|Shah, Devendra -|
|Zhao, Xiaohui -|
|Addwebi, Tarek -|
|Davis, Margaret -|
|Orfe, Lisa -|
|Call, Douglas -|
|Besser, Thomas -|
Submitted to: Microbiology
Publication Type: Peer Reviewed Journal
Publication Acceptance Date: January 31, 2011
Publication Date: February 2, 2011
Citation: Shah, D.H., Zhao, X., Addwebi, T., Davis, M., Orfe, L., Call, D., Guard, J.Y., Besser, T.E. 2011. Cell invasion of poultry-associated Salmonella Enteritidis isolates is associated with pathogenicity, motility and secretion of type-three secretion system secreted proteins. Microbiology. 157(5):1428-1445. Interpretive Summary: Salmonella enterica serovar Enteritidis (S. Enteritidis) is a major cause of food-borne gastroenteritis in humans throughout the world. Poultry and poultry products are considered the major vehicles of transmission to humans. Using cell invasiveness as a surrogate marker for pathogenicity, we tested the invasiveness of fifty-three poultry-associated isolates of S. Enteritidis in well-differentiated intestinal epithelial cell model (Caco-2). The method allowed classification of isolates into low (n=7), medium (n=18) and high (n=30) invasiveness categories. The cell invasiveness of the isolates did not correlate with the presence of virulence associated gene, spvB, or their ability to form biofilms. Testing of representative isolates with high and low invasiveness in a mouse model revealed that former were also more invasive in vivo and caused more and earlier mortalities whereas latter were significantly less invasive in vivo, causing few or no mortalities. Further characterization of representative isolates with low and high invasiveness showed that most of the isolates with low invasiveness had impaired motility and impaired secretion of either flagella associated proteins (FlgK, FljB and FlgL) or type three secretion system (TTSS) secreted proteins (SipA and SipD) encoded on Salmonella pathogenicity island-1 (SPI-1). In addition, isolates with low invasiveness had impaired ability to invade and/or survive within chicken macrophages. These data suggest that not all isolates of S. Enteritidis recovered from poultry may be equally pathogenic, and that the pathogenicity of S. Enteritidis isolates is associated, in part, with both motility and secretion of TTSS effector proteins.
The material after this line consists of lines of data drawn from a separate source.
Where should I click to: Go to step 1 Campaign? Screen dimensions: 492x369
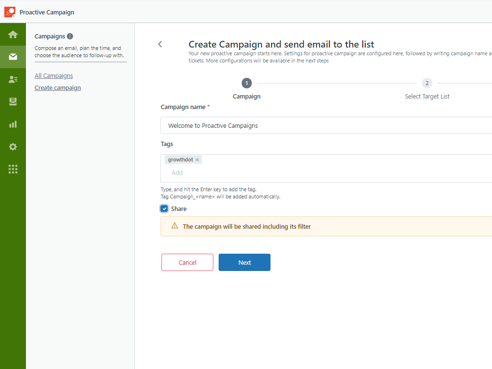tap(246, 83)
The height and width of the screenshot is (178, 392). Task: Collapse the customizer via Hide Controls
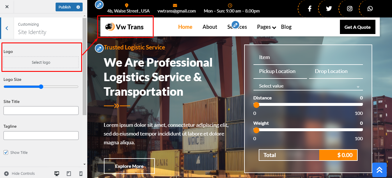19,174
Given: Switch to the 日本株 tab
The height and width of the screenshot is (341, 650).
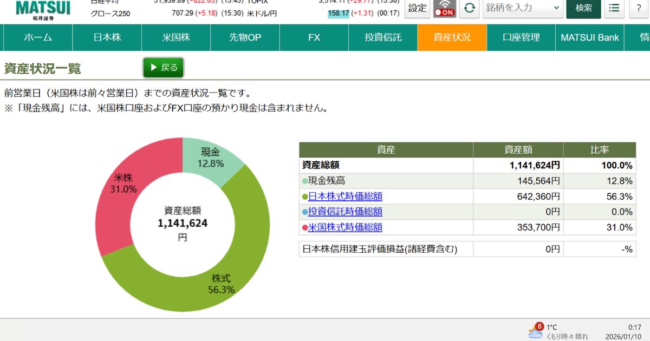Looking at the screenshot, I should 107,37.
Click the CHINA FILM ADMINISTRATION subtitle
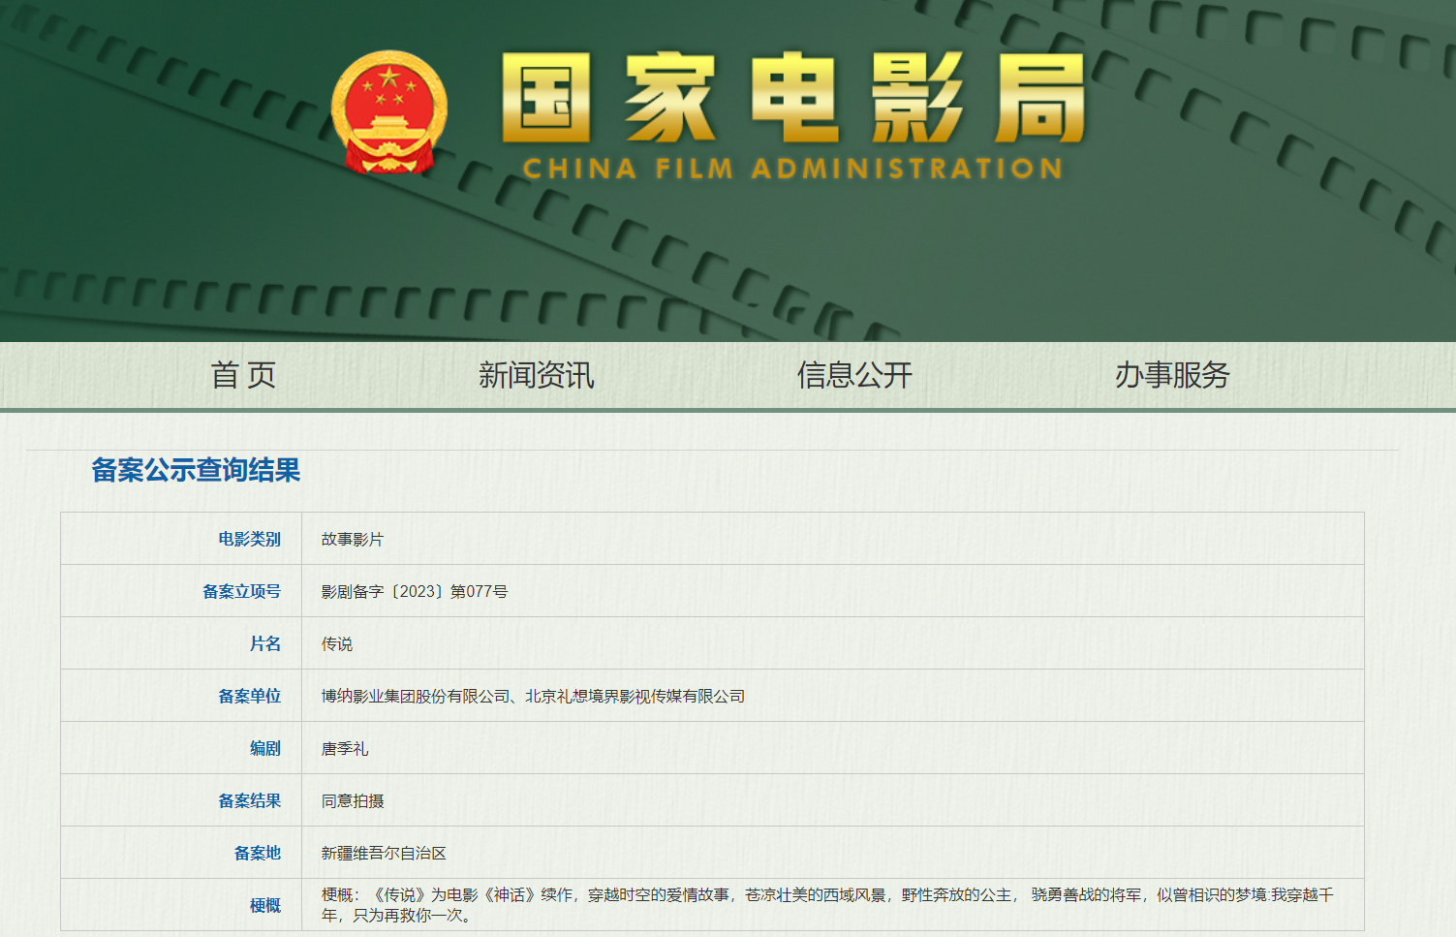This screenshot has height=937, width=1456. tap(792, 169)
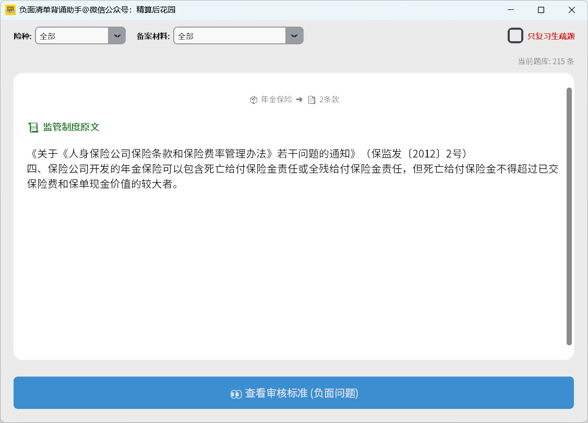Screen dimensions: 588x423
Task: Click the green scroll icon beside 监管制度原文
Action: pos(33,127)
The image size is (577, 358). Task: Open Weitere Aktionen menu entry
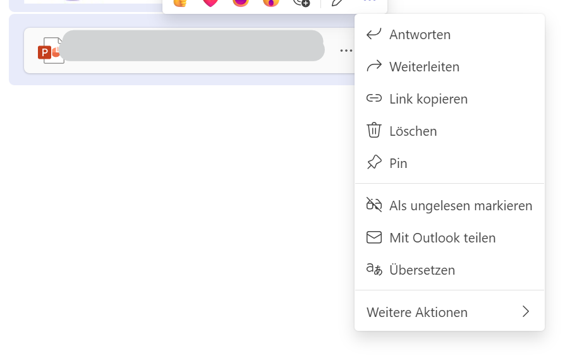(417, 313)
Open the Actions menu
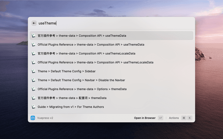 pyautogui.click(x=174, y=118)
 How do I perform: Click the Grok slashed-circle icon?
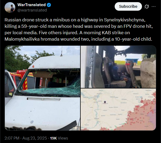[147, 7]
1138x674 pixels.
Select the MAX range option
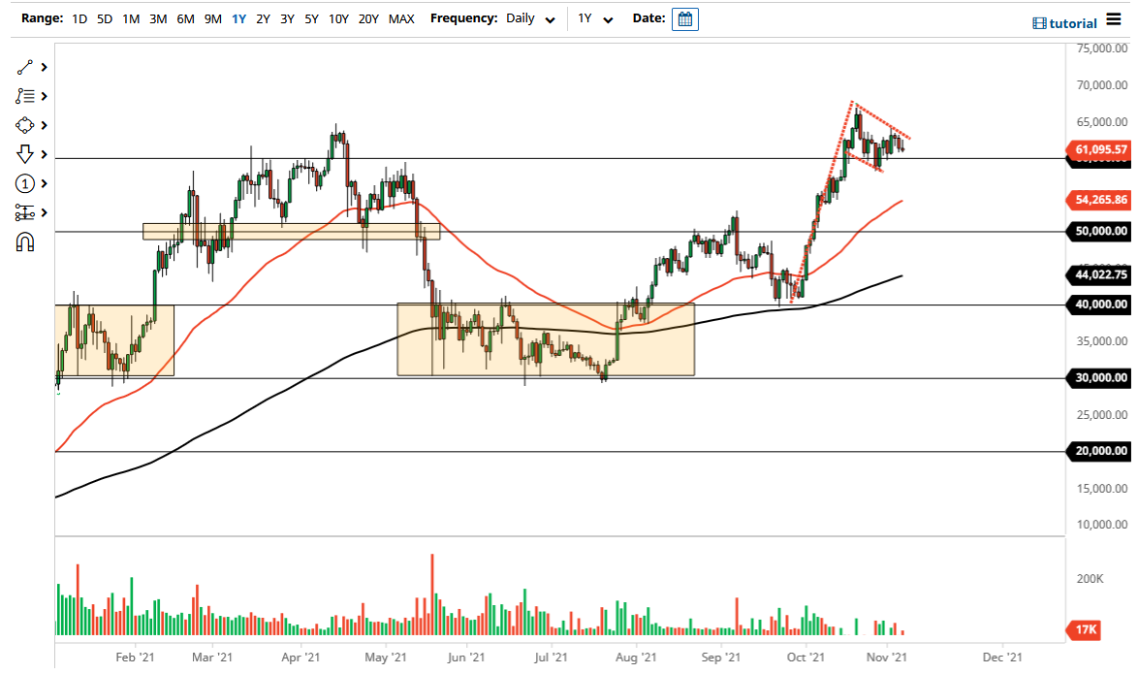coord(401,18)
Technical Abstract: Salmonella Enteritidis is the world’s leading cause of human salmonellosis. It is primarily transmitted to people who consume eggs or egg products that are contaminated. The bacterium is unusual in that strains have little genetic variability, but nonetheless any one strain may have a high or low ability to cause egg contamination. It is important to have assays that can distinguish between strains that vary in their ability to cause disease so that genetic factors can be identified. Increased knowledge about how Salmonella Enteritidis evolves to associate with eggs helps to improve detection and prevention.